Die Trauer, der innerlichste Affekt, ist im selben Atem der äußerlichste. Sie legt keinen Ausdruck dringlich nahe, doch jeder falsche Ton in einer Trauerzeremonie wird sofort bemerkt und verdirbt das ganze Spiel. Ja, die ehrlich bezeugte Trauer ist in ihrem Wesen Spiel, Trauerspiel. Ernstfall und Spiel kommen in ihr zur Deckung. Sie ist Theater, gerade wenn sie ernst genommen werden will, und erfordert einen dramaturgischen Aufwand wie kaum etwas anderes, ob nun oben auf der Bühne oder unten im realen Leben, an Volkstrauertag oder Totensonntag.

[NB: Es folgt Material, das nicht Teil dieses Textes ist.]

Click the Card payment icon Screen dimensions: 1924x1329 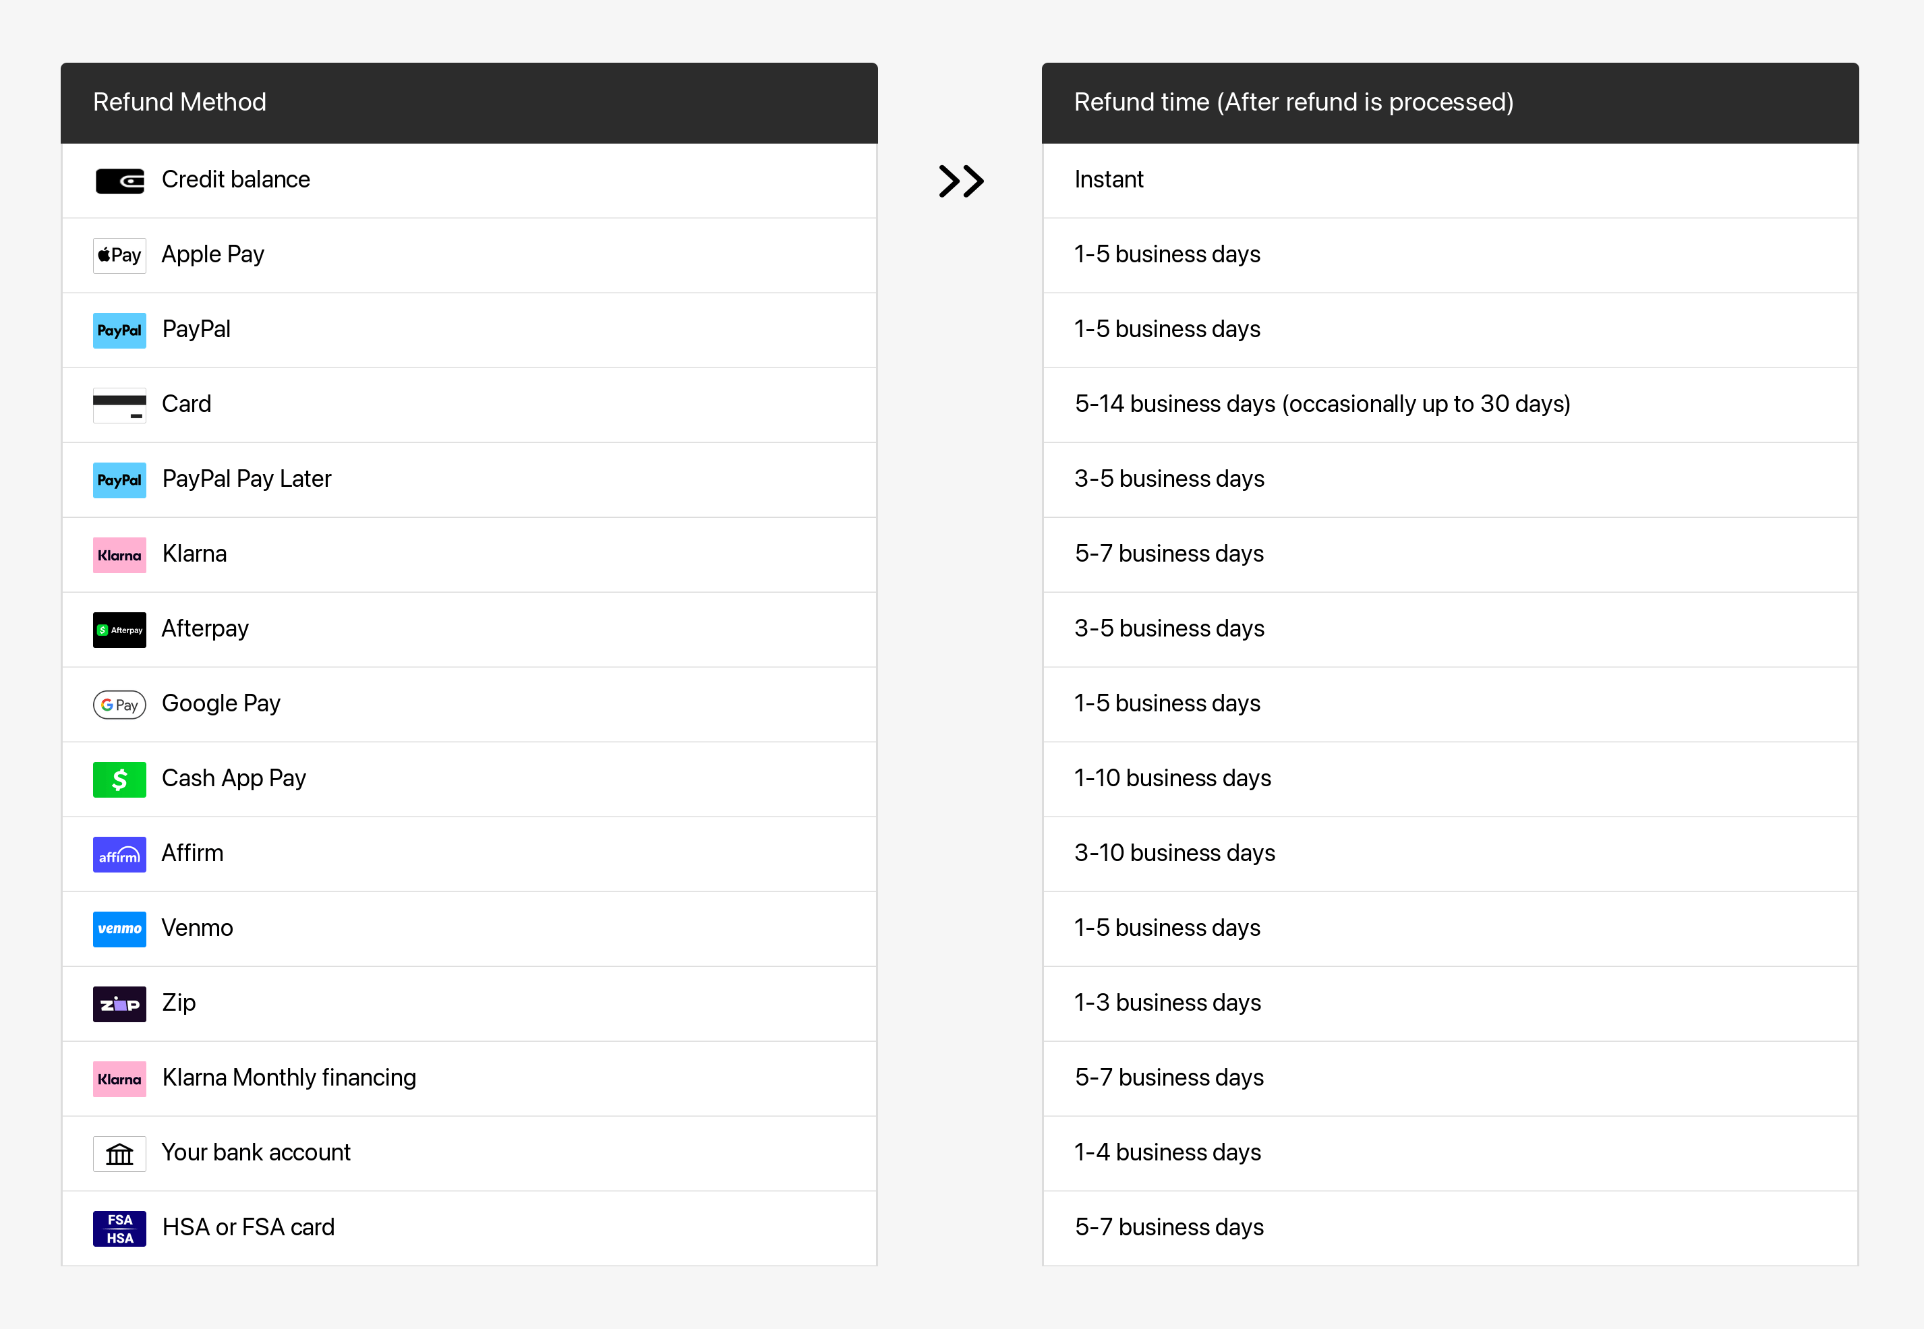[x=119, y=406]
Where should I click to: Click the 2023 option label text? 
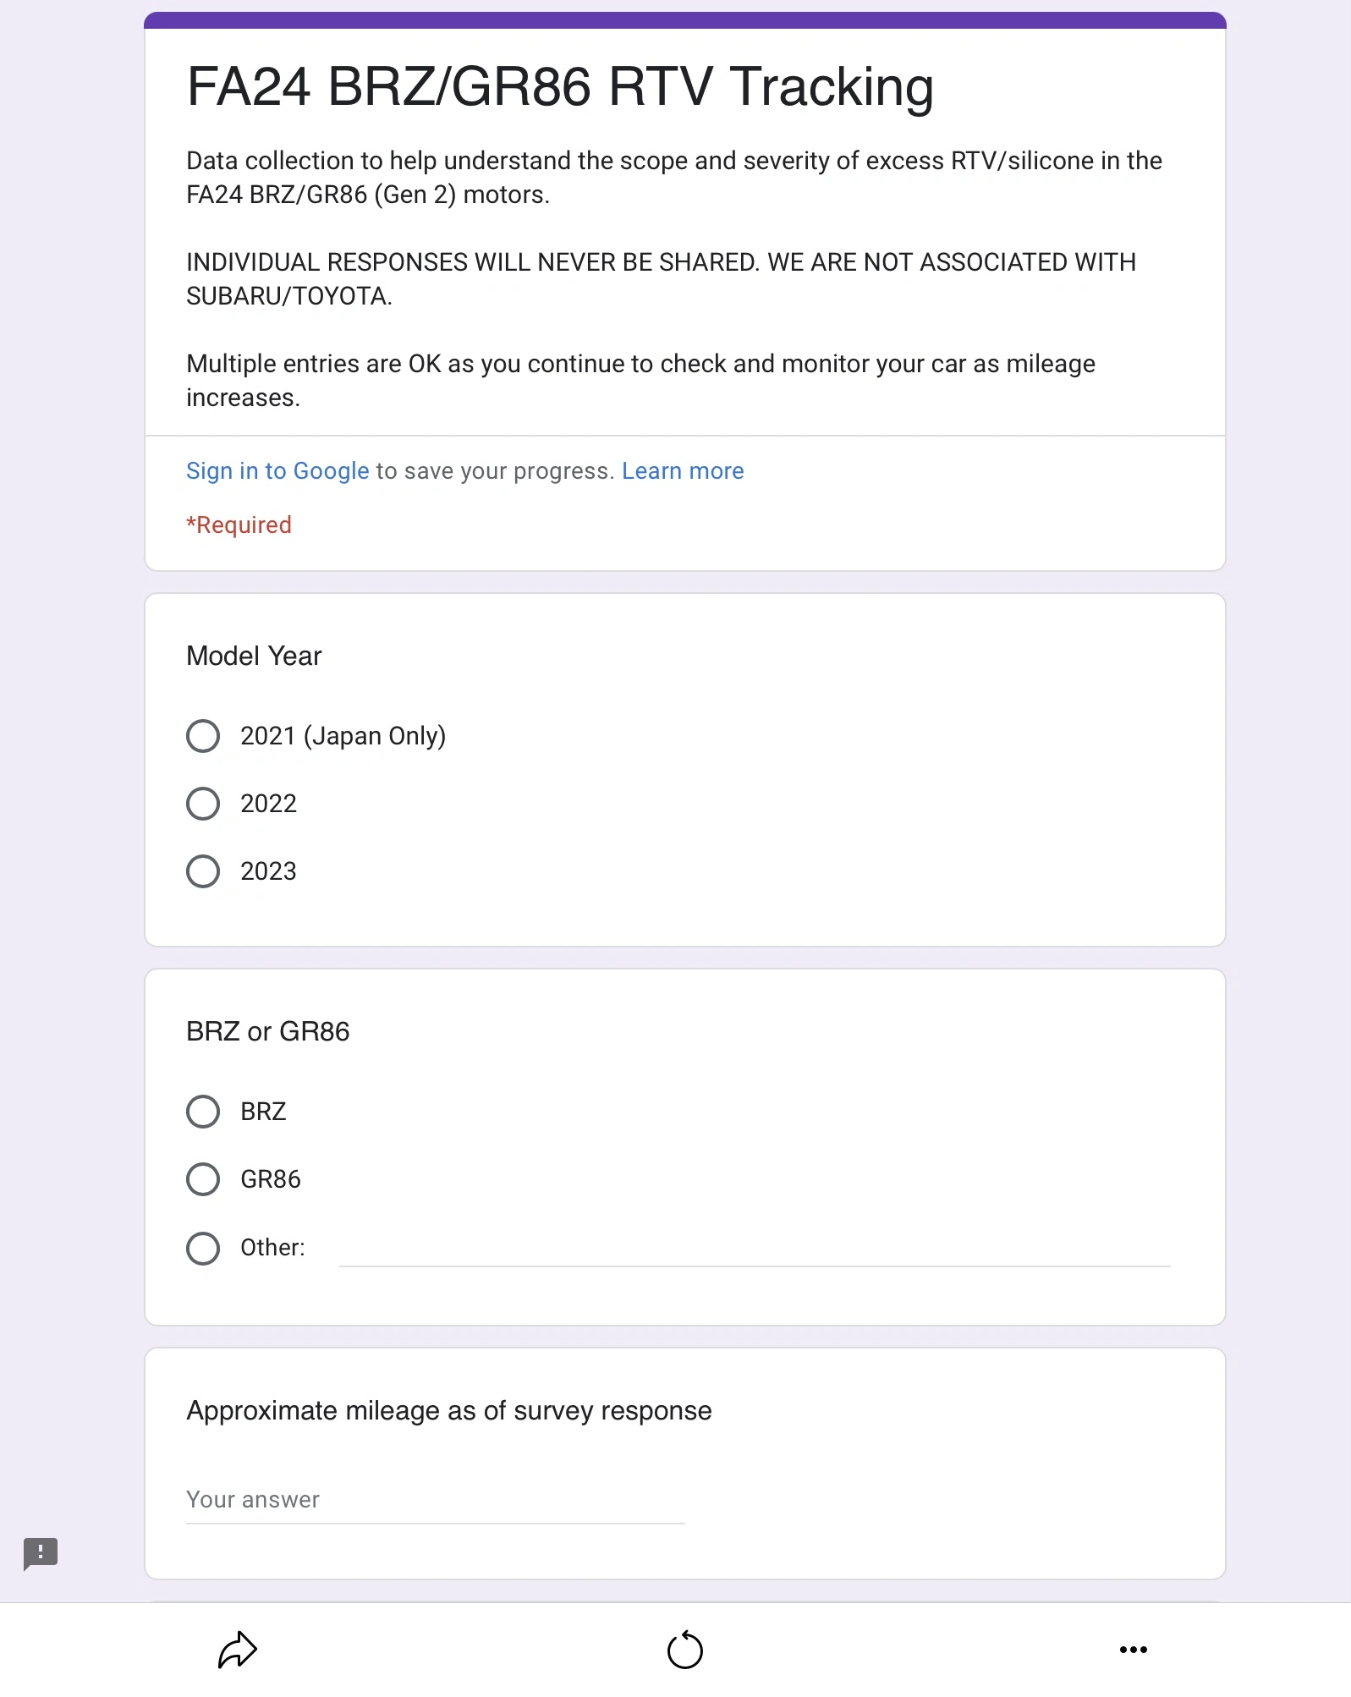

Das Schillerjahr bietet guten Anlaß, sich über diese Konstellation Gedanken zu machen. Man stelle sich vor, die Regierenden und Offiziellen in Berlin hätten den Schöpfer der "Maria Stuart" und der "Jungfrau von Orléans" als Ausrichter eines jener Trauerspiele, die hierzulande jeweils im November fällig werden! Da wäre nicht die Spur von muffiger, nur am Rande interessierter "Bürgerlichkeit" wie leider sonst üblich, kein falscher, peinlicher Ton käme unter, kein Parvenü könnte verächtlich mäkeln: "Es war das reinste Trauerspiel."

Schillers berühmteste Devise war: "Der Mensch ist frei, indem er spielt." Jedes Spiel, und also auch das Trauerspiel, macht frei. Die Opfer und die tragischen Untergänge, denen die Trauer gilt, werden durch ein gelungenes Trauerspiel in ein eigentümliches, tröstendes Licht gerückt. Sie gehören dazu, aber sie drohen nicht.